--- DATA TO USE ---

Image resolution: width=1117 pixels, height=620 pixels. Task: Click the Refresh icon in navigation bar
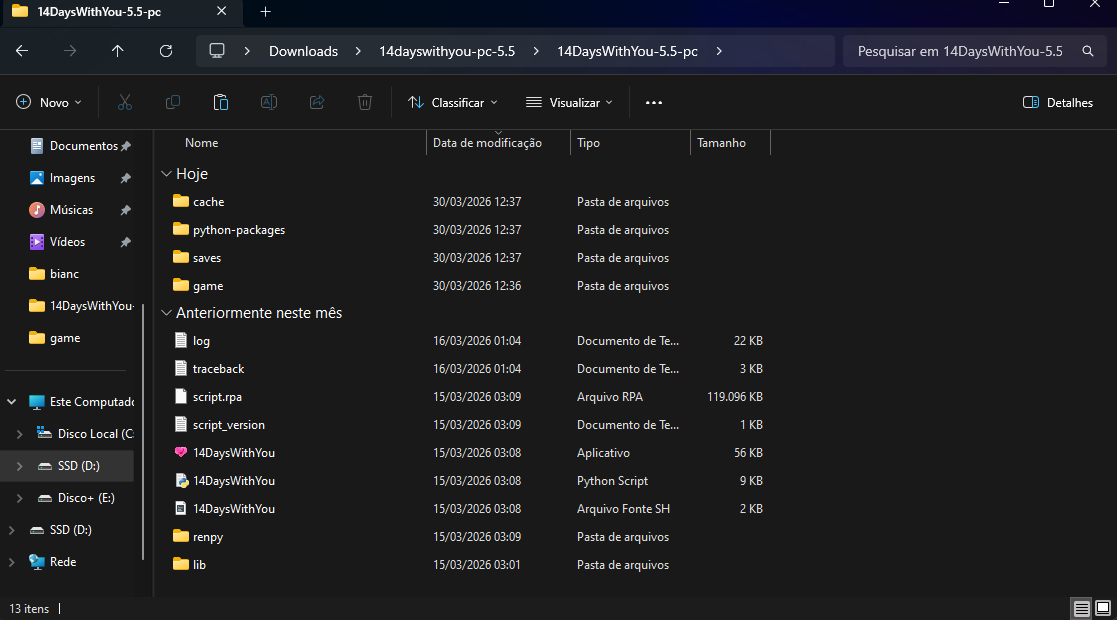click(x=166, y=51)
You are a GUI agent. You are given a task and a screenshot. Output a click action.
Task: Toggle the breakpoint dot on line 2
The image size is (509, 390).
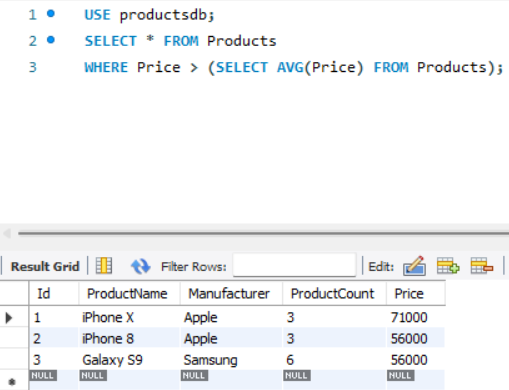(51, 40)
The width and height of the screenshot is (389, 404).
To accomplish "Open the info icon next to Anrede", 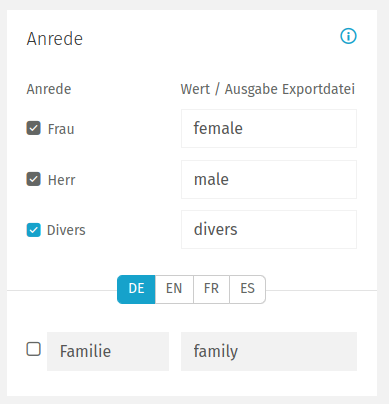I will coord(348,36).
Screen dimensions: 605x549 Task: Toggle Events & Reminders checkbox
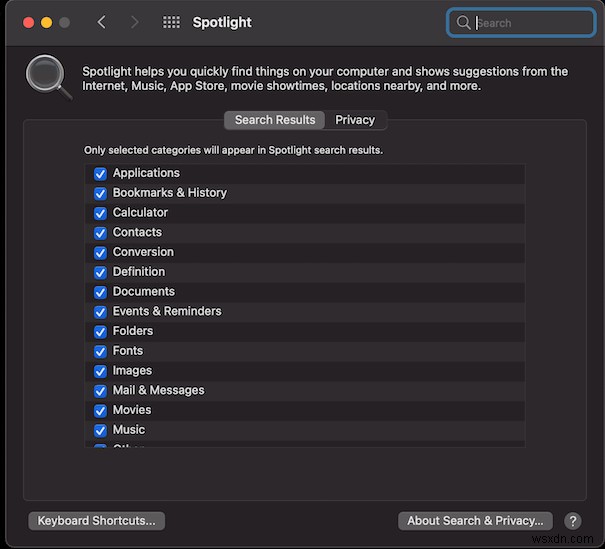pyautogui.click(x=100, y=311)
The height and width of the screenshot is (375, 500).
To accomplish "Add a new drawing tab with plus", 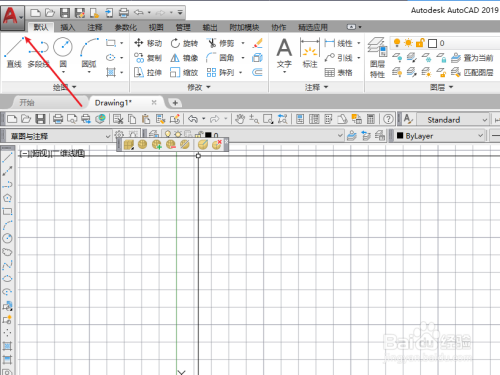I will (175, 103).
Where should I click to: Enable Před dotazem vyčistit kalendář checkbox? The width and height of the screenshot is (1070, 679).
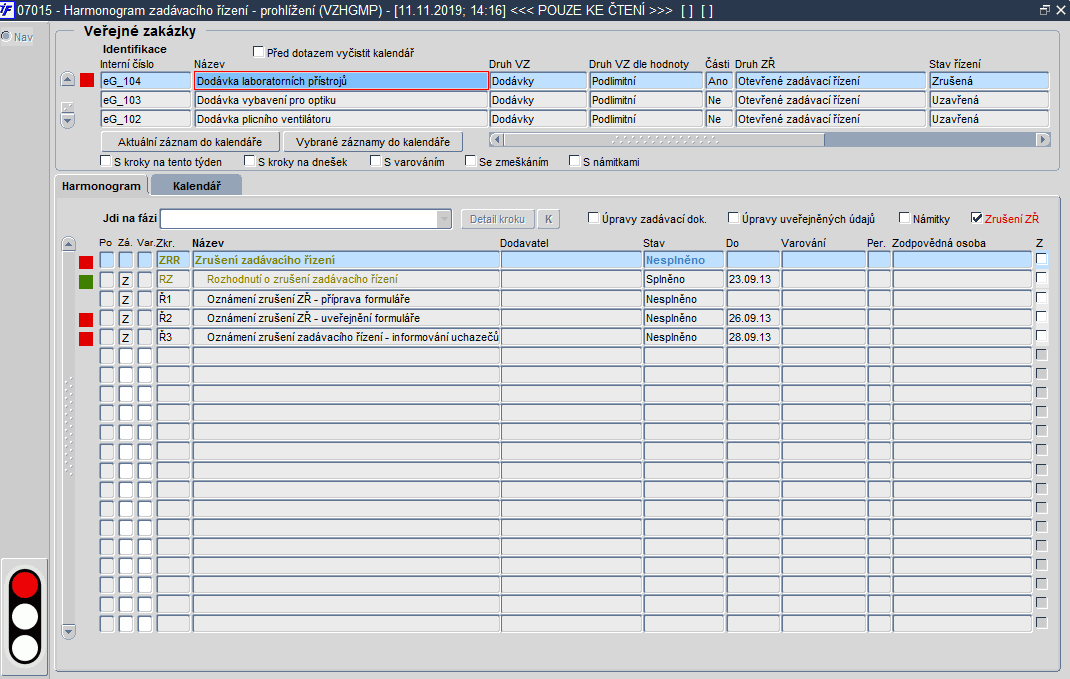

---

■ DESCRIPTION OF THE TASK: From the records above, copy every line that holds the word "screenshot".

■ WRITTEN ANSWER:
You are a GUI agent. You are given a task and a screenshot. Output a click action.
The width and height of the screenshot is (389, 404).
The height and width of the screenshot is (375, 500).
Where should I click to: Enable Před dotazem vyčistit kalendář checkbox? The width and height of the screenshot is (1070, 679).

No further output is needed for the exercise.